[Trecho fornecido]
ATINGIDOS PELA BARRAGEM DO FUNIL: ANALISANDO PROMESSAS, REALIDADE E POSSIBILIDADES. Jeferson Monteiro de ANDRADE; Maria Betânia de Castro Nunes SANTOS; Celso Vallin. 2016


Para citar esse artigo:
ANDRADE, Jeferson M. ; SANTOS, Maria Betânia C. N ; VALLIN, CELSO . Atingidos por Barragem do Funil: analisando promessas, realidade e possibilidades. In: I Congresso Internacional e III Congresso Nacional Movimentos Sociais e Educação ? 20 a 22 de setembro. UESC, 2016, Ilhéus BA. I Congresso Internacional e III Congresso Nacional Movimentos Sociais e Educação ? 20 a 22 de setembro. Ilhéus BA: UESC, 2016.


17 páginas

Resumo:O presente texto, resultado do trabalho final da disciplina “Ensino, Cultura e Meio Ambiente”, do Mestrado Profissional em Educação da Universidade Federal de Lavras (UFLA), versa sobre a construção da Usina Hidrelétrica do Funil, situada na divisa dos municípios de Lavras e Perdões, no sul de Minas Gerais, ocasionou para as populações atingidas pela barragem, uma nova realidade devido ao processo de desterritorialização. Trouxe também, um descaso com relação ao atendimento de suas demandas, ou seja, conflitos provenientes da divergência de interesses entre os atingidos pela construção da Usina e o consórcio responsável pelo empreendimento. Uma das comunidades atingidas por esse empreendimento é a Comunidade do Funil, situada no município de Lavras/MG. O presente estudo busca compreender o que a Associação dos Agropecuaristas da Ponte do Funil – Agrofunil representa para essa comunidade e no atendimento às suas demandas. Percebe-se a necessidade de melhor articulação dos moradores da comunidade com a Agrofunil, bem como a relação entre os próprios moradores, para que consigam transformar sua realidade que hoje é de total descaso tanto do poder público quanto do consórcio responsável pela Usina. A importância desse estudo reside na necessidade de melhor orientação por parte dos gestores da associação, bem como da própria comunidade, no sentido de se organizar coletivamente, visando às possibilidades de união e transformação.

Introdução:
O grande potencial para diferentes usos que o vasto território nacional propicia tem gerado tensões que, geralmente, produzem ações governamentais que beneficiam a classe empresarial e, às vezes, explodem em ações truculentas do poder público sobre as populações que estão à margem do sistema de produção/consumo.

[Tarefas escritas]
A) Quais autores aparecem na linha de título do trecho fornecido? Dê o nome completo de cada um.
B) Transcreva do trecho fornecido a passagem que vai de "ATINGIDOS PELA BARRAGEM" até "BA: UESC, 2016.".

[Dados registrados]
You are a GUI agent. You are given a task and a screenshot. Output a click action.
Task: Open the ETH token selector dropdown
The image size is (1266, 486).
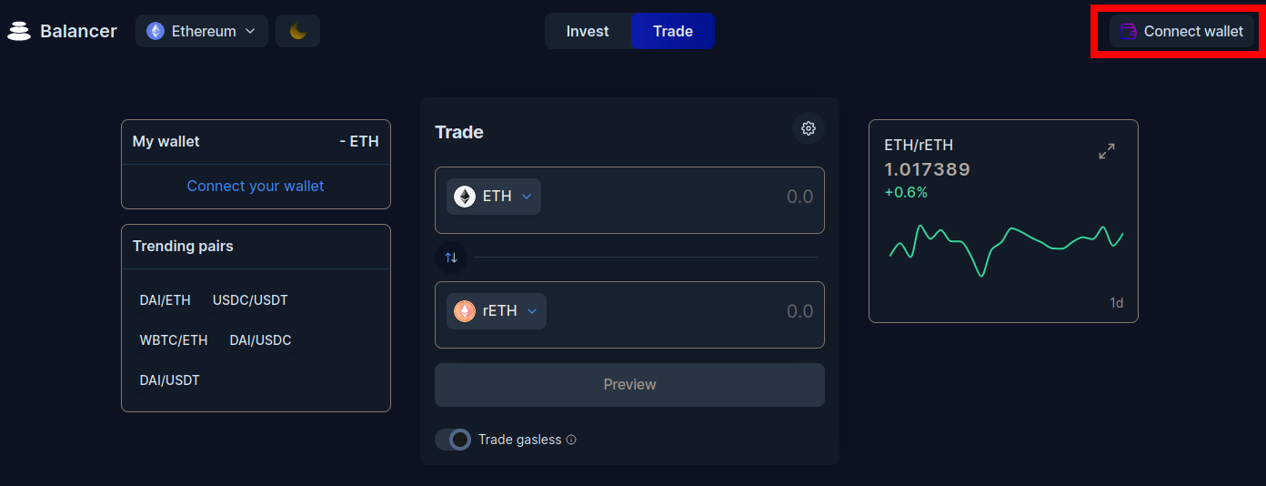494,197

[Respostas por tarefa]
A) Jeferson Monteiro de Andrade; Maria Betânia de Castro Nunes Santos; Celso Vallin

B)
ATINGIDOS PELA BARRAGEM DO FUNIL: ANALISANDO PROMESSAS, REALIDADE E POSSIBILIDADES. Jeferson Monteiro de ANDRADE; Maria Betânia de Castro Nunes SANTOS; Celso Vallin. 2016


Para citar esse artigo:
ANDRADE, Jeferson M. ; SANTOS, Maria Betânia C. N ; VALLIN, CELSO . Atingidos por Barragem do Funil: analisando promessas, realidade e possibilidades. In: I Congresso Internacional e III Congresso Nacional Movimentos Sociais e Educação ? 20 a 22 de setembro. UESC, 2016, Ilhéus BA. I Congresso Internacional e III Congresso Nacional Movimentos Sociais e Educação ? 20 a 22 de setembro. Ilhéus BA: UESC, 2016.